Manson elaboró una teoría profética, que ya había mencionado en varias de sus canciones, y que parecía estar llegando a su punto culminante: una guerra racial entre blancos y negros.

«Empezó a hablar de una guerra racial que iba a ocurrir pronto. Él pensaba que los negros iban a ganar y que nosotros (la secta), nos íbamos a tener que esconder».

Manson creyó ver reafirmada su teoría con la salida del disco Blanco de los Beatles. El líder de la familia, interpretó que Dios le estaba enviando un mensaje a través de la banda británica y calificó el apocalipsis de la guerra racial con el nombre de una de las canciones del álbum, «Helter Skelter».

El caso de Matías Alé

En Argentina fue muy difundido el caso del actor Matías Alé. En noviembre del año 2015 se vieron filmaciones de él durante un brote psicótico con delirio místico.

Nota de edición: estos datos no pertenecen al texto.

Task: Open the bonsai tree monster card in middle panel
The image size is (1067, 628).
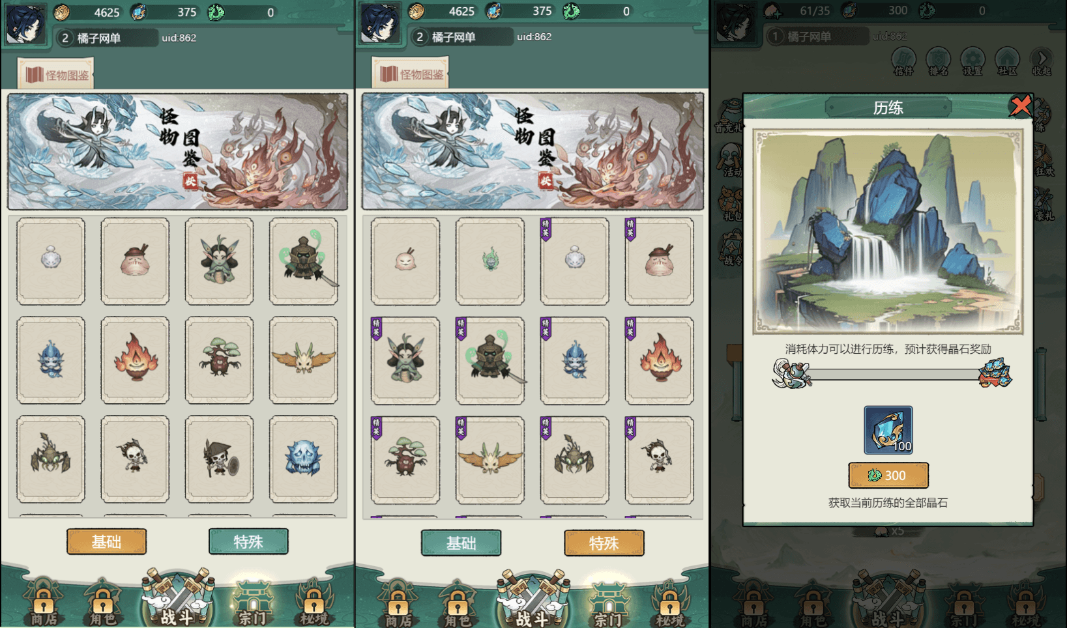Action: [x=405, y=460]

En posteriores declaraciones, el actor afirmaba haberse sentido Dios y tener apóstoles que lo acompañaban en su misión. Este caso nos deja en claro que, a pesar de haber tenido un episodio de esas características, con un tratamiento adecuado uno puede eliminar los efectos del delirio.

Al día de hoy el actor está trabajando y sale reiteradamente en los medios sin secuelas de lo sucedido.